2: Any moron who watches Space Mutiny and refuses to smile the entire time shall walk the plank!
Throughout my years of telescoping the stratosphere of lower deck movies (the dark places where aliens hang upside down in wet chains), sometimes I’ve stumbled upon a VHS that is purely a gift from out of this world. In 1988, around the time the ‘Star Wars’ satellite was protecting us from cold war villains (“Tear down this wall!”), the team at Action International Pictures (not making that name up) released this space opera epic, and like our hero Reb Brown’s scream, it was loud, proud, and just plain… mind-boggling.

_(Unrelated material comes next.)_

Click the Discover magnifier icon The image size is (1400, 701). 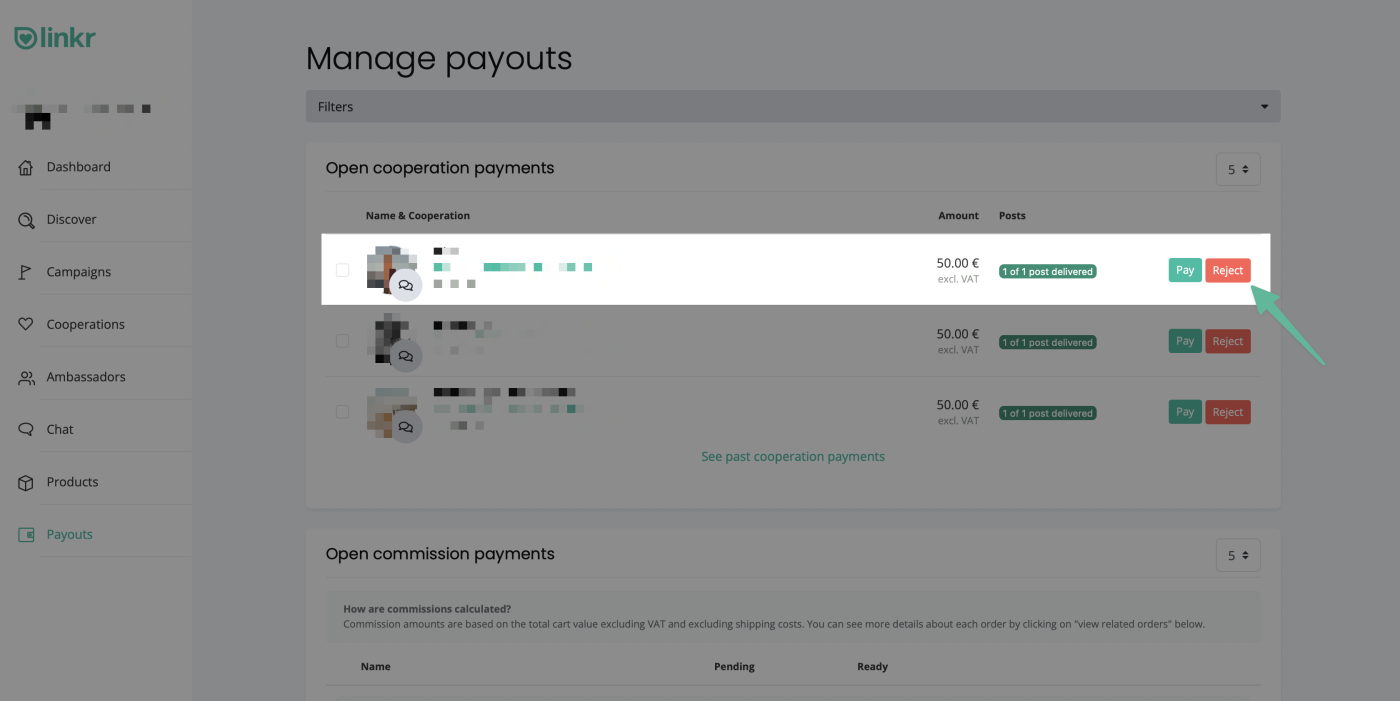pyautogui.click(x=26, y=220)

As a scavenger of cinematic space junk, I can forgive a lot (and have). Some continuity errors of laser guns switching hands back and forth? I let it pass. Continuous use of the same special effects shot over and over again bought from the Battlestar Galactica stock footage (frak on you, Universal Studios)? Put it aside for now. Yet one thing I cannot get past is killing a character in the previous scene and letting them sit at their computer blatantly alive in what was an editor throwing in the proverbial galactic towel of “I give up!’ on this film (can you blame him on a certain level though?)! Legendary for its mistakes, Space Mutiny gained infamy on being roasted by the gang of MST3K for its outrageously brave attempt to create a Jedi-level adventure on the budget of a meatball sandwich from WAWA. Yet, I will argue the saving grace of the entire movie is… the entire movie! The cast, lead by Brown and Bondian villain wannabee John Phillip Law, will rock you to the center core of bad acting and the occasional (all the time) odd line reading, and who could forget the legendary western star Cameron Mitchell in the worst Oscar-worthy fake beard in filmdom history. The interior ship sets might be in an abandoned warehouse in South Africa, but the cast and crew do their best, plus who can hate a movie where a Stevie Nick look-a-like witch dances around plasma globe lamps from Spencer’s Gifts?
The plot is heavier than most movies in the Milky Way. Law takes the law into his own Vader-gloved hands and tries to spring a mutiny aboard the spaceship Southern Sun (or a Cylon ship from the classic 70s show). He would have gotten away with it too if it wasn’t for those darns kids (in their early 50s) Brown and his off-screen wife Cisee Cameron.
A little outer space wizardry, a nice cluster of explosions (because why not blast the hull with laser holes in zero gravity), and some awkward space lovin’ make for a rockin’ fun time. If you pop in the laserdisc on your Pioneer CLD-M301 LD Laser Disc and analyze the correct velocity of how the ship warps, then this is the wrong movie for you. If, however, you’re eating some sloppy, buttery popcorn (wiping the excess on your couch cushion) and wish Brown would crash through your wall yelling like a green alien banshee, then buckle into your mini-cart transporter for some level seven g-force action!
Floating in a mere 93 minutes, this little interstellar was directed by David Winters (who directed classics like The Last Horror Film and Raw Justice) and was one of the Jets from the 1961 Academy Award-winning West Side Story. Due to its cult following and copyright issues, you can find this movie on most streaming services and bargain bin DVD collections, but I highly recommend the MS3TK episode if you have never had the pleasure (Chuck Rippedshirt). So do a couple of squat thrusts in your magnetic moon boots, pour yourself some badger milk-infused Tang, and start a real mutiny during your friend’s Merchant-Ivory viewing with this galactic equinox of celluloid delight!